Credit Suisse, the sponsor, of VelocityShares Daily, or XIV, said it planned to liquidate the product on Feb. 21.
The spectacularly wrongway short bets had become one of the most popular trades on Wall Street because volatility had gone eerily absent for a protracted period, encouraging investors, who were lamenting the narrow trading ranges present during that period of placidity, to make more aggressive wagers to generate richer returns. Those moves also came amid ultralow rates for government bonds, particularly the 10-year Treasury note TMUBMUSD10Y, -1.11%
Jason Zuckerman, attorney at law firm, Zuckerman Law, who is representing the anonymous whistleblower, told MarketWatch that his client is concerned about unfair markets.
“My client is concerned about VIX manipulation that has already caused investors to incur massive losses and is eager to prevent further harm from investors,” Zuckerman said.
The whistleblower would also like the market regulates to play a more active role in preventing further harm to investors including requiring more accurate and comprehensive disclosures about the various risks that are associated with products linked to VIX,” he said.
The letter urges “the SEC and CFTC to promptly investigate the matter before investors suffer additional losses due to this fraud.”
Zuckerman’s whistleblower further charges that the average retail investor isn’t aware of how exchange-traded products like XIV are rebalanced daily and that a “mismatch” in the nature of short-volatility products means “a larger move in spot-volatility in either direction requires excessive buying or selling pressure whenever short volatility assets are dominant.”
One error that market participants have pointed out is that Zuckerman and his client in the letter refer to the CME Group Inc., at one point rather than the Cboe Global Markets Inc., which oversees the VIX product.
“This letter is replete with inaccurate statements, misconceptions and factual errors, including a fundamental misunderstanding of the relationship between the VIX Index, VIX futures and volatility exchange traded products, among other things,” a Cboe spokeswoman said in a statement.
Messages to the SEC and the CFTC weren’t immediately returned.
The whistleblower claim also comes amid heightened regulatory scrutiny around short-VIX products, including former CFTC Commissioner Bart Chilton, who told MarketWatch that warnings about products like XIV should be written in “big, bold 24-point font and in red letters.”

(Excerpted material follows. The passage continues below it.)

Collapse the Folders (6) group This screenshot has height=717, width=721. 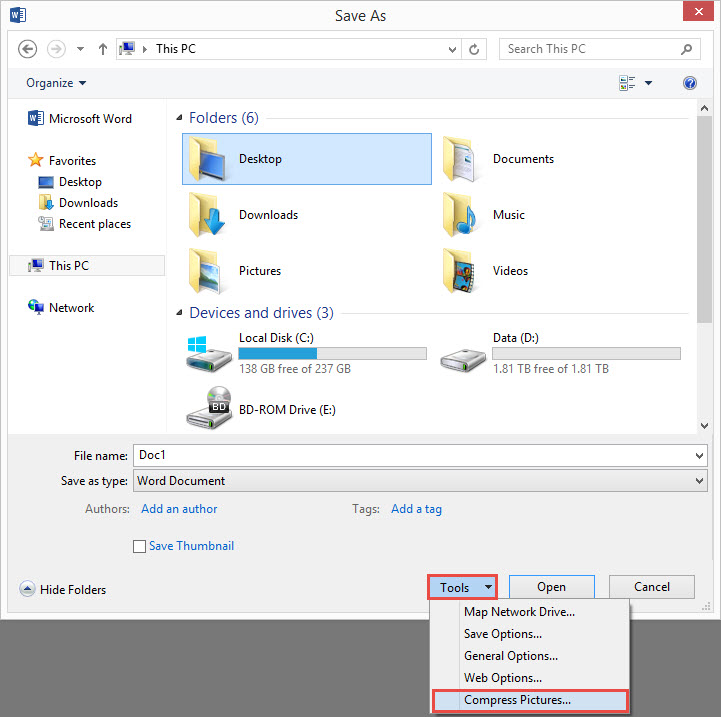(x=180, y=118)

A CBOE press release said that Feb. 5-Feb. 9 was the busiest week in the exchange’s history with a record weekly high of 48.29 million contracts traded. However, shares of CBOE, which merged with merged with Bats Global Markets last year, lost 20% last week when after the market mayhem cast doubt on whether these products would remain viable choices for traders.

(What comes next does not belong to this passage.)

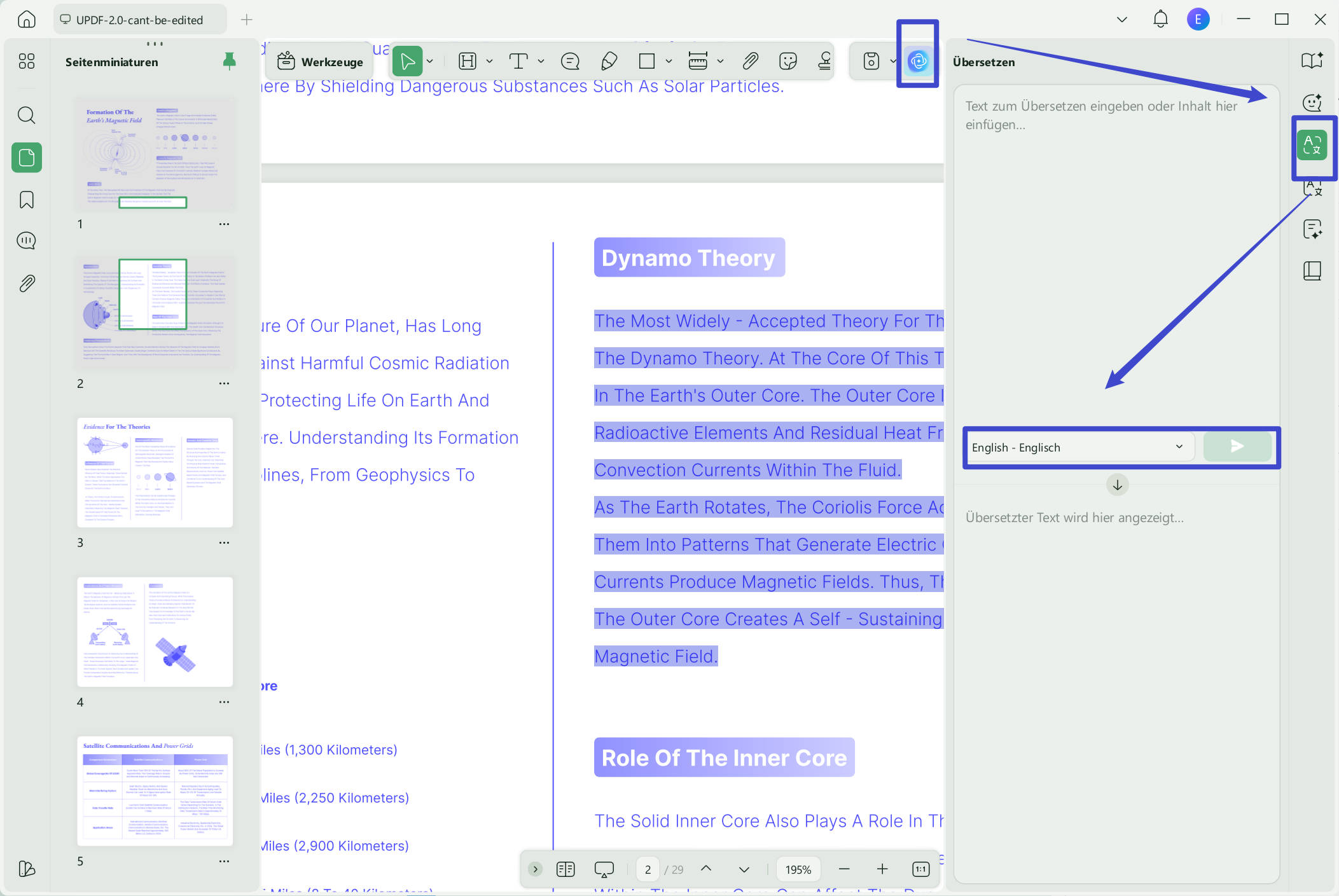Select the pencil drawing tool

[x=609, y=61]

CBOE executives are confident its VIX product will continue to do well in all market conditions. On its earnings call, John Deters, CBOE’s chief strategy officer, told analysts, “It’s really an exceptional event when the level of VIX increases and doubles in a matter of just a handful of days. That’s occurred, and now we’re at a point where — and professionals know this — we’re at a point where the short VIX strategy tends to work quite well.”

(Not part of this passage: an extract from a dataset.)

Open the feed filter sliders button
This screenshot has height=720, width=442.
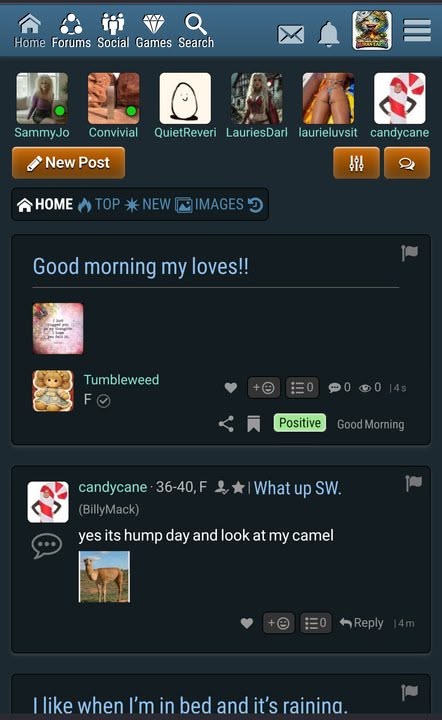click(356, 163)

CBOE Chairman and CEO Edward Tilly refuted concerns about the impact of the problems at some exchange-traded products and added that the exchange saw record trading volume in VIX futures and options in 2017. “The activity we see from issuers of XIV and SVXY is less than 5% of all VIX futures trading, representing average daily volume of about 12,000 contracts,” Trilly said. Non-institutional holders of these ETPs were approximately 21% of total holdings in the last reported period, he said, with the remainder consisting of “sophisticated institutional users who employ inverse VIX ETPs as part of a diverse mix of trading and investing strategies.”